Thursday, February 2, 2012

Valid and slightly less valid reasons for skipping class

For most of us collegiate types, it's week two or three of class. Thus, it's no longer "if-you-don't-show-up-to-class-you're-out" first week. Thus, almost everyone I know has already skipped at least one class, and yes, this does include me. My Catholic guilt complex can make skipping class difficult, so I have compiled a list of excuses with varying levels of validity that you may use for when you will not be attending class and want to feel less bad about it.

  1. You're sick. Don't be that dick that goes to class when they are so clearly contagious and loud and annoying and coughing on everyone. Stay in bed.
  2. You will fall asleep. You're running on three hours of sleep, forgot to get coffee, and you can feel your eyes getting heavy. Trust me, you will feel worse if you go to class and are head-bobbing. Sleepy kids in class get judged by others, and those others are normally me.
  3. Your professor is kind of cracky. When I say "cracky", I am referring to those instructors that will talk and talk, and about 1/5 of their words have anything to do with what's on the syllabus. Yeah, dude, your grandkids' antics are cute as shit, but unless you're testing me on how good they are at coloring, these past 20 minutes are sort of wasteful. I feel like an ass thinking in this manner, but then I look at my tuition bill and just feel a combination of poor and irrationally entitled.
  4. The lectures are online. Fuck ya'll, I'll take notes on this at a more reasonable hour.
  5. Your bed is so comfy. I know mine is.
  6. You took your pants off after you got home and now you have night class but it's socially unacceptable to leave the house without putting pants back on. This may only apply to me, but it is a really, really legitimate reason to bail on literally anything. I just hate pants.
  7. You're overwhelmed with how much stuff you have to get done, so instead of doing it, you curl into a ball and go to sleep. I'm not proud of this, but it's my panic mode reaction. When my to-do list gets too long, it's perma-nap time until I feel rested enough to deal with all the thoughts and feelings.
  8. You're too smart for this class. You're probably not, sorry, but every once in a while you're allowed to be irrational.
  9. You went out last night and now it is morning and why is the sun so bright? I'm a big fan of going out on weeknights, because I hate "crowds" and "people" and the like.
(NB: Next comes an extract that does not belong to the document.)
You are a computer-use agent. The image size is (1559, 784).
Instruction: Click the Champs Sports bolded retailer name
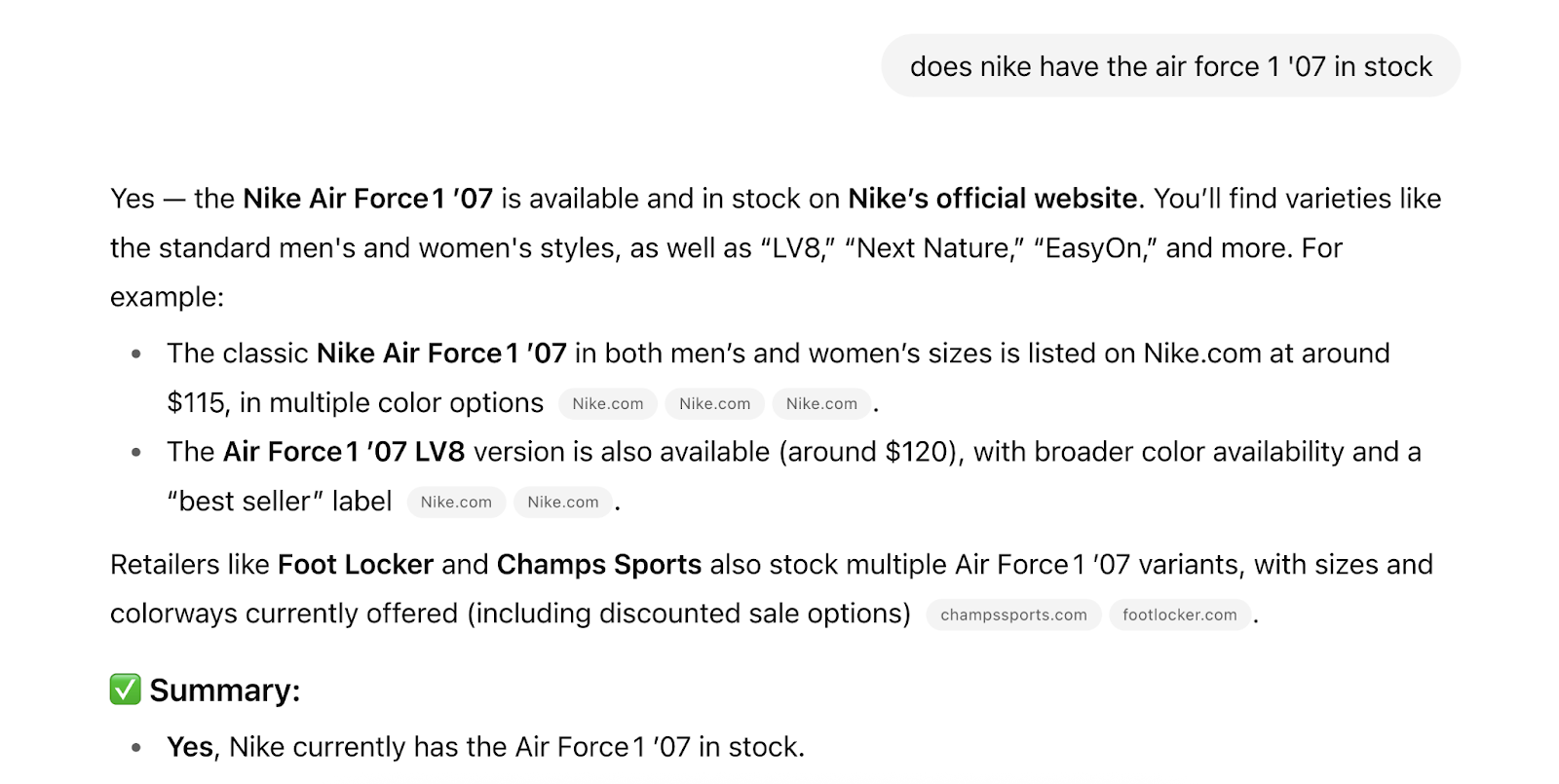598,564
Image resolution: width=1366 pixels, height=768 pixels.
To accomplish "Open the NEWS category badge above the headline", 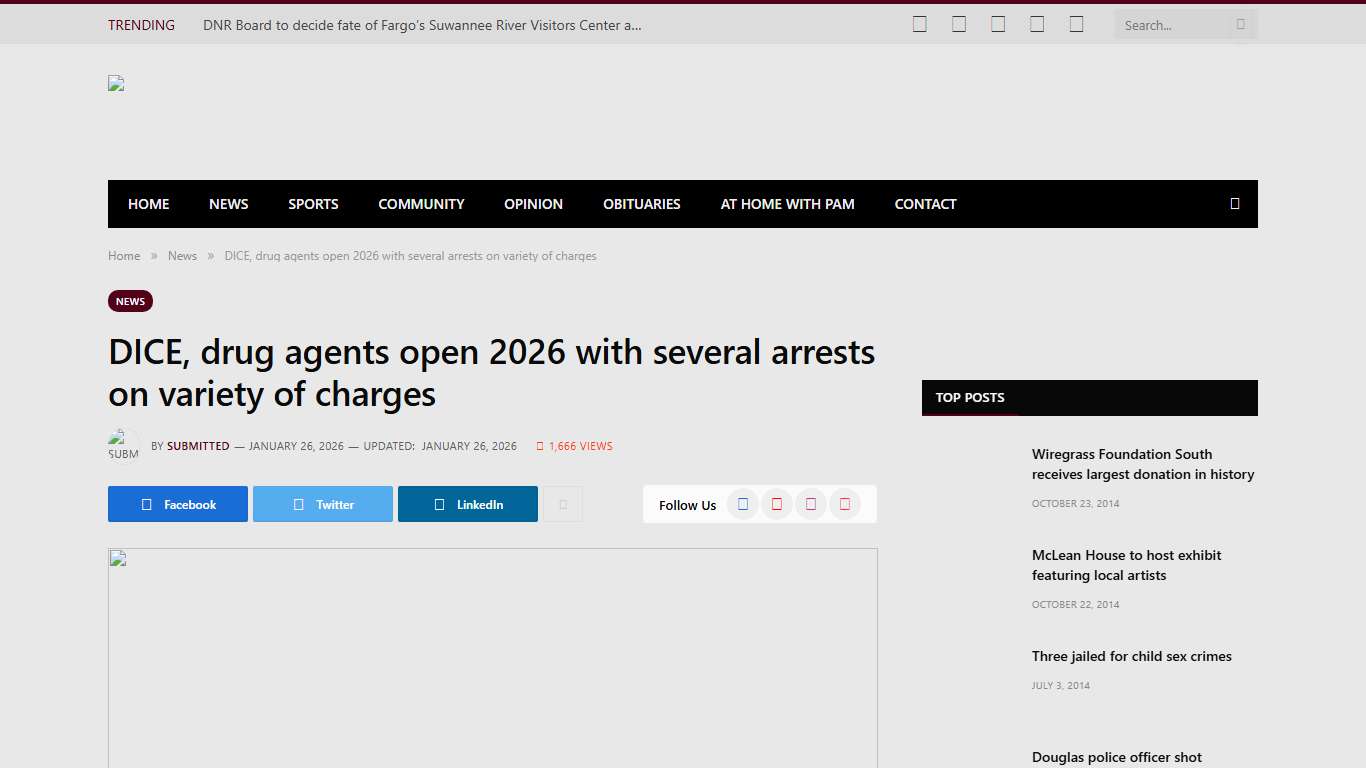I will point(130,301).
So when you wake up and the outside world is bright and under your covers is dark, I get it.
  10. It's morning. I have come to a point where I realized I only have a couple years to live in this dream where not being a morning person is okay, and I can schedule my life accordingly. However, I hate morning so much that even an 11 AM class can seem too early. Sue me.
  11. FOR THA LADIES: You have cramps. Eat ice cream and just don't get out of bed for like 24 hours and it'll be fine.
  12. FOR THA LADIES PT. 2: Makeup is hard and hair is everywhere. It is, and it can be. If you can't manage your bare minimum routine (that we all have, don't even pretend you don't) and find an acceptable hat in enough time to get to class, I get it. We all get it.
  13. It's cold. I have gone to school in Minnesota and Wisconsin, so I am not talking about some sort of relative "it's cold FOR FLORIDA" bullshit, I mean like real cold. You're telling me I have to go outside in this to go to school? Uh, no. You can find me in the fetal position in front of my space heater, weighing the risk/reward of bringing it into bed with me. (Yeah, the house will be on fire, but fire is SO WARM.)
We'll end it on lucky number thirteen before this gets out of hand, but you see my point. Less than half of these are actual valid excuses for not going to school that you/your parents/the government (you dicks) are paying good money for, but in the moment they seem like the most valid thing in the world. Other notable options include: avoiding terrible class auditors, some guy kept taking pictures of the back of your head on his phone during lecture and you think he may kill you (a thing that has happened), you're hungry, etc.

NOTE: I am actually a fairly good student, thanks. Read: This note is mostly directed at my mom.